▸ READING PASSAGE:
-------------------------

Again, my point isn’t to hold out my wife, myself, or anyone else out as some sort of Platonic medical ideal. No! My point is to point out that the best defense against the “triple-demic,” or any of the diseases that always make winter far more fascinating, is to forge the kind of robust immune system that’s not unlike Gandalf facing down the balrog in the bowels or Moria. Waiting for an effective RSV vaccine or hoping this year’s influenza inoculation team got it right is not really the best health care strategy.

But despite the straightforward sixth-grade science involved in my immunological conclusions, aside from a smattering of individual doctors, I haven’t heard a single medical “expert” say any of the following in regard to staving off this wither’s triple threat:

  • Avoid processed and fast foods
  • Stay hydrated (not with soft drinks)
  • Obesity is the leading factor in contracting a severe case of flu/RSV/COVID
  • Take the dog for a walk once a day
  • Get at least eight hours of sleep

That contradictorily narcissistic Dr. Fauci has been particularly silent on the subject.

Regardless of that strange silence, the general bottom line here is quite simple. If you take care of your body, it will take care of you!

 

But the lupine caterwauling continues!

If our medical “experts” and professionals aren’t going to make it better, then didn’t they take an oath that they wouldn’t make it worse? All Hippocratic promises aside, there’s at least two Tribune op-eds a week authored by medical “experts” who claim the only way out of this tripledemic is by resorting to the same mask wearing insanity that got us here in the first place.

I’m really starting to think that some of those folks took a “hypocritical” oath.

To be fair, these medical wolf criers aren’t calling for remote learning or shutdown orders, but they are “encouraging” a return to indoor mask wearing, which, at best, only serves to forestall the inevitable, or at worst, instigates the most severe RSV and flu seasons in over a decade.

-------------------------

▸ EXERCISE PROMPT:
Reproduce the part of the tripledemic column starting at "That contradictorily narcissistic" and ending at "the first place.".

-------------------------

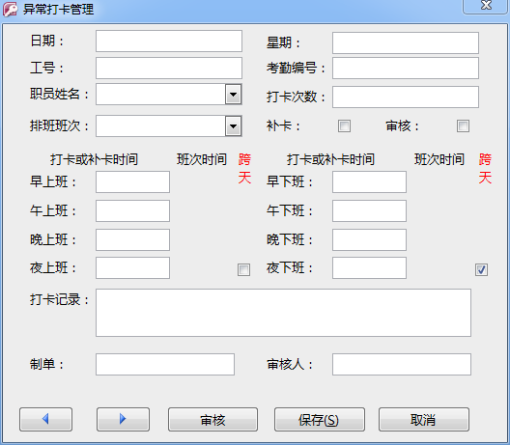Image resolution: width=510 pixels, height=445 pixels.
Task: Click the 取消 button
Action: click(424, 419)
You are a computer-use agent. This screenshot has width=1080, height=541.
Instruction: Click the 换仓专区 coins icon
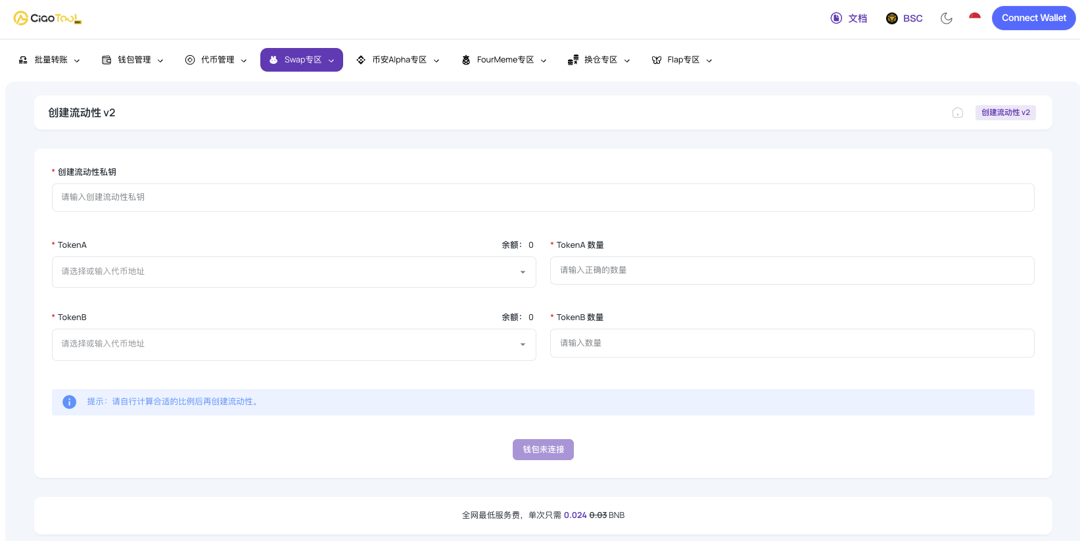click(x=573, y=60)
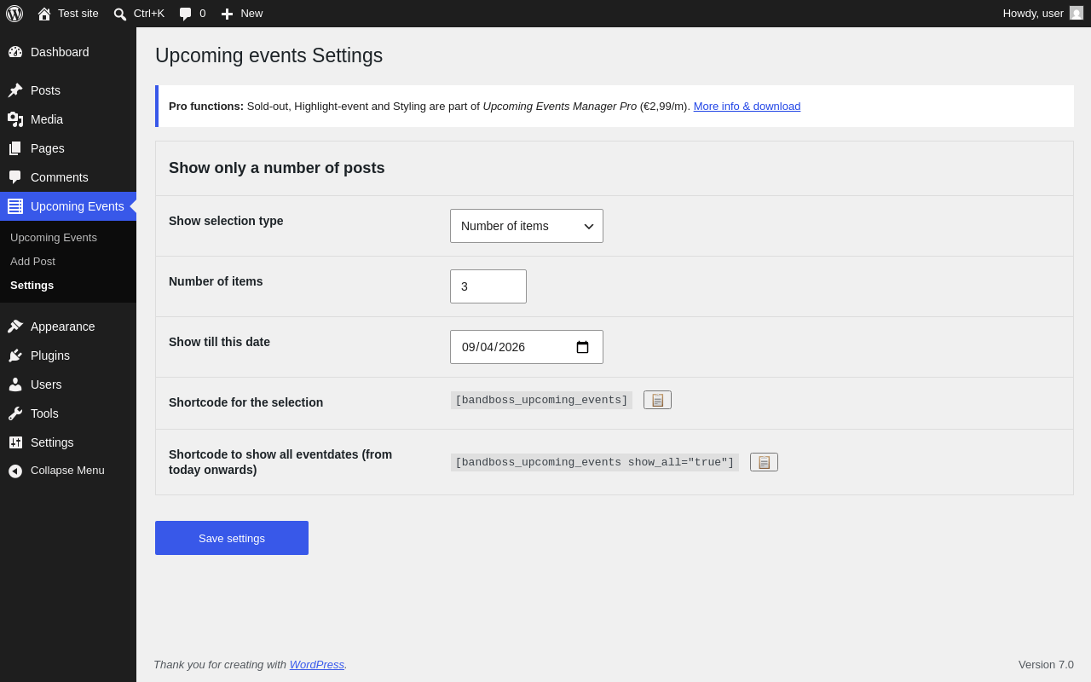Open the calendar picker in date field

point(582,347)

-------------------------

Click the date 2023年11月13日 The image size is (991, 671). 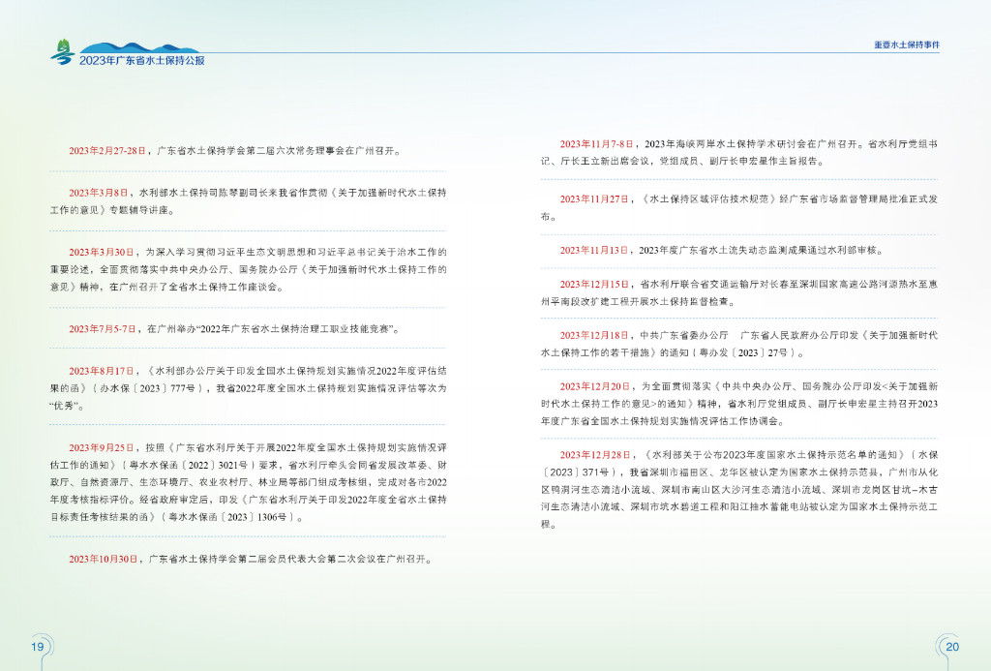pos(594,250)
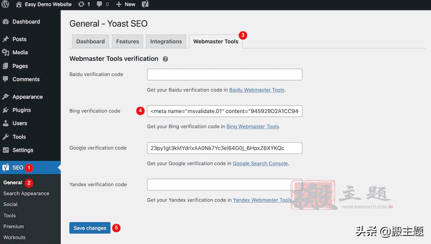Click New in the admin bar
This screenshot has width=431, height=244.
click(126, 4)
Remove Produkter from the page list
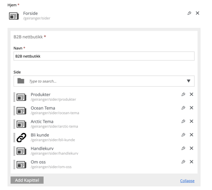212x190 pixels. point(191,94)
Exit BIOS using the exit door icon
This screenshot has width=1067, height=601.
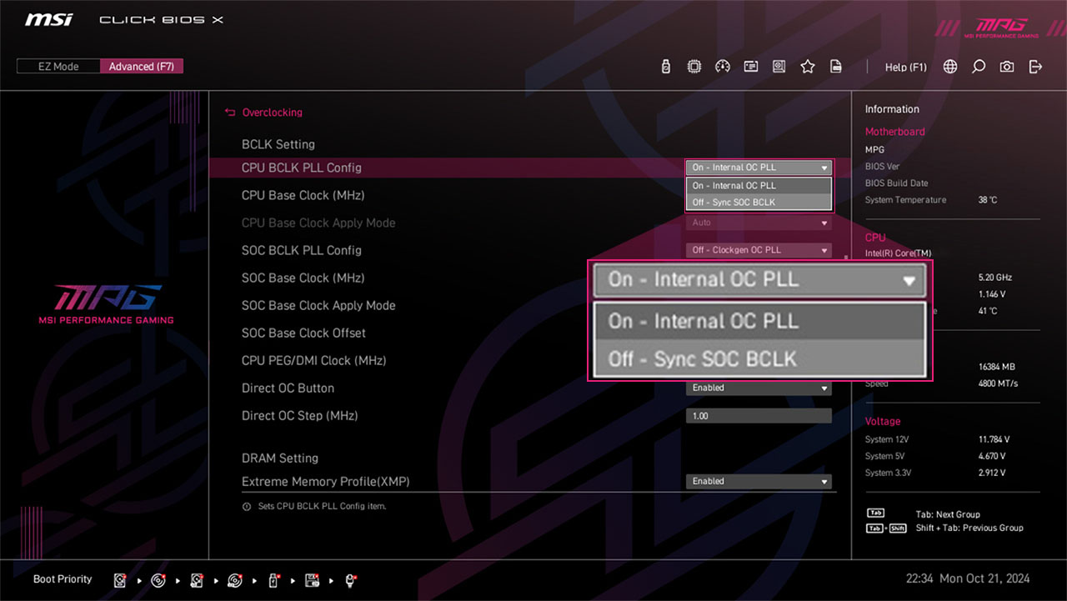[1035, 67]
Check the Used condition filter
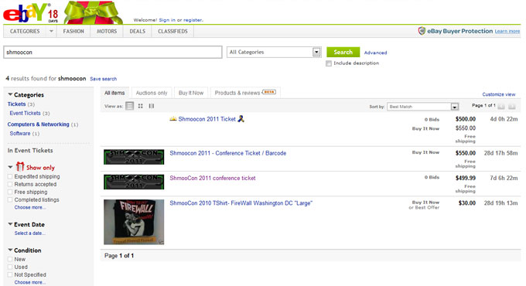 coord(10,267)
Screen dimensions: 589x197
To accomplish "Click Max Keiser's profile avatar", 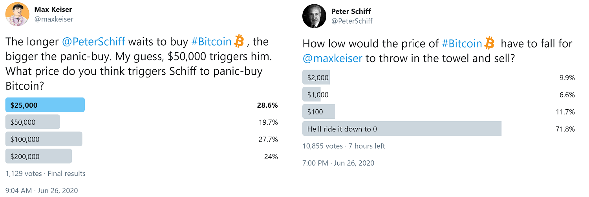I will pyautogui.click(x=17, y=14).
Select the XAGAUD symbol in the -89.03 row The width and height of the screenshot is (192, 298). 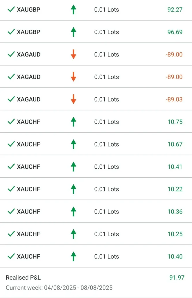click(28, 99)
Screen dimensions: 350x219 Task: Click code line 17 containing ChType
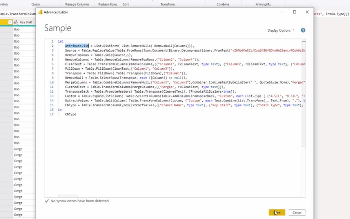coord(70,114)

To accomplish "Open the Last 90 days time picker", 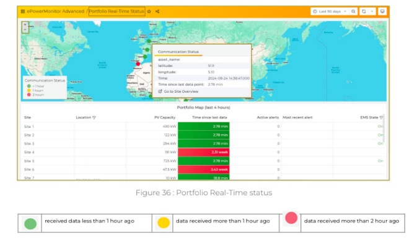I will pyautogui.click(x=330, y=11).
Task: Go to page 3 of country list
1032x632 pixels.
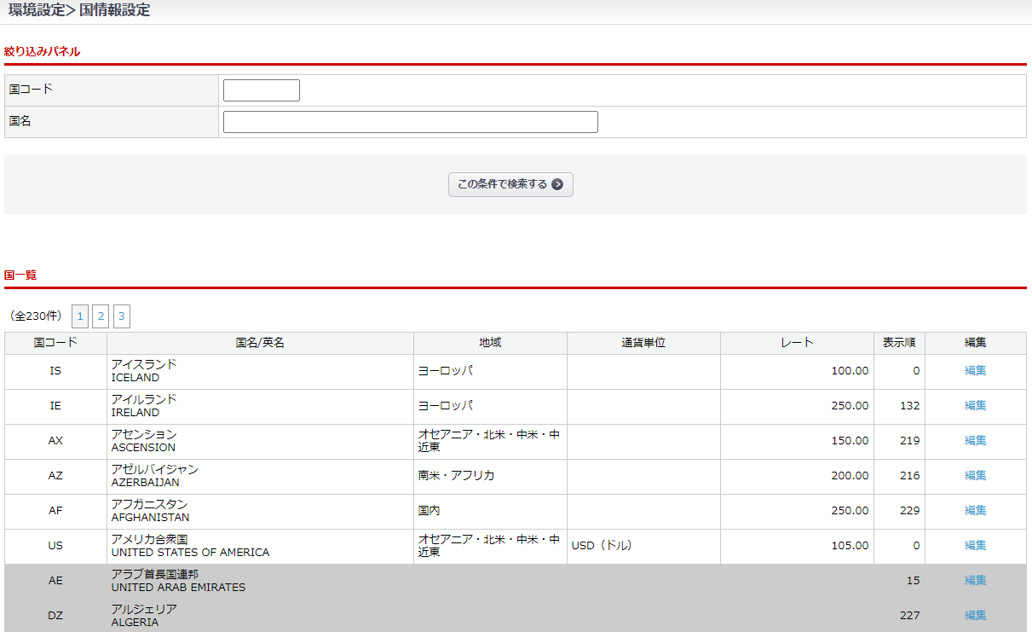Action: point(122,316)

-------------------------

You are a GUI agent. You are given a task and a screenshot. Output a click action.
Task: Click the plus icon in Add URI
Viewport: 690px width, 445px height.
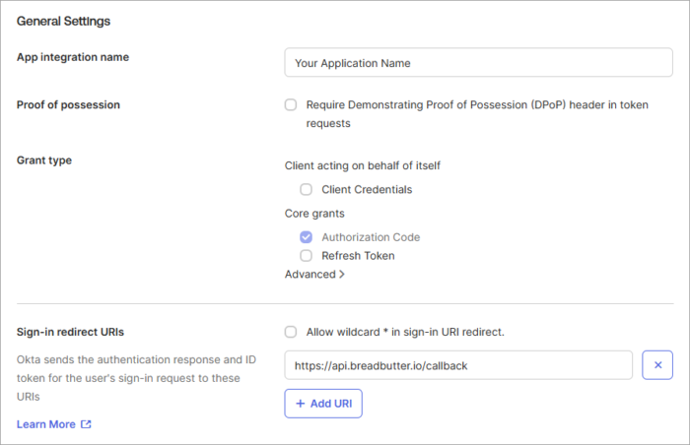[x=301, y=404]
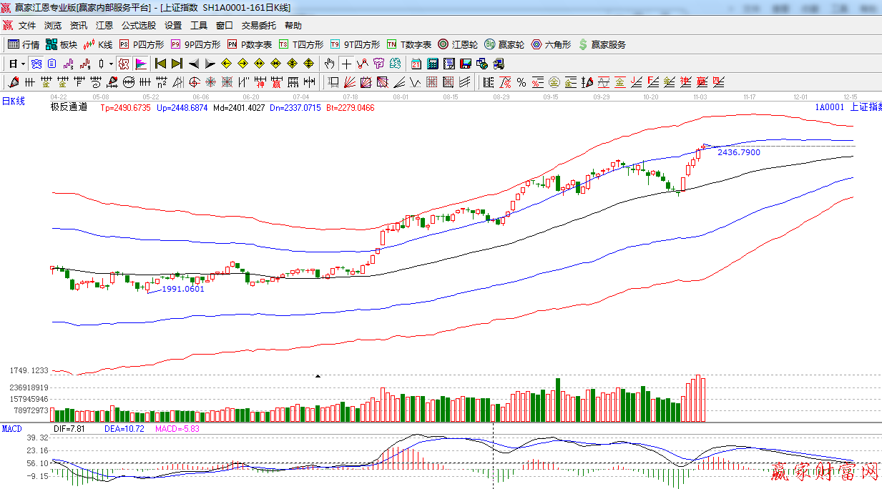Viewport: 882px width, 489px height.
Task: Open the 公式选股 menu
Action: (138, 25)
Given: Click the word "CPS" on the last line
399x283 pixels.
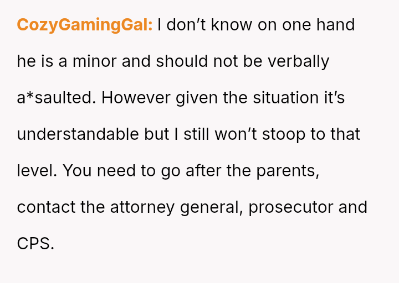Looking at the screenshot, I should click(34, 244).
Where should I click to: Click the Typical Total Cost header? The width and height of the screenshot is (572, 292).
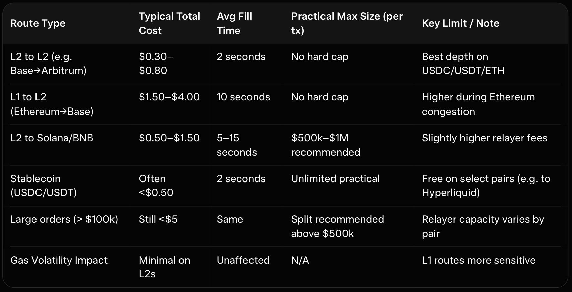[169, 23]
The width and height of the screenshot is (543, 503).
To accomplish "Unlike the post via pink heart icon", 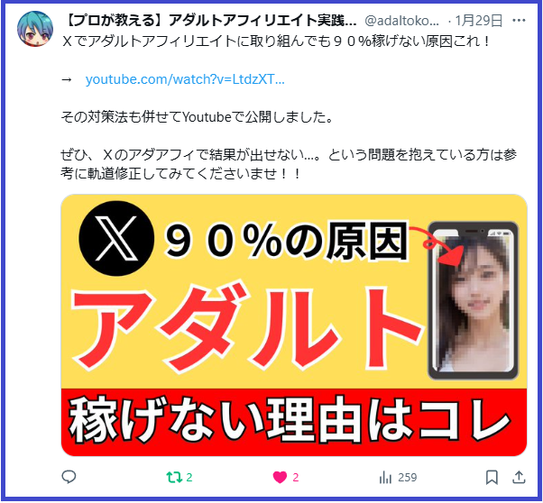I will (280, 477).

-------------------------

▸ ANSWER TO THIS TASK:
That contradictorily narcissistic Dr. Fauci has been particularly silent on the subject.

Regardless of that strange silence, the general bottom line here is quite simple. If you take care of your body, it will take care of you!

 

But the lupine caterwauling continues!

If our medical “experts” and professionals aren’t going to make it better, then didn’t they take an oath that they wouldn’t make it worse? All Hippocratic promises aside, there’s at least two Tribune op-eds a week authored by medical “experts” who claim the only way out of this tripledemic is by resorting to the same mask wearing insanity that got us here in the first place.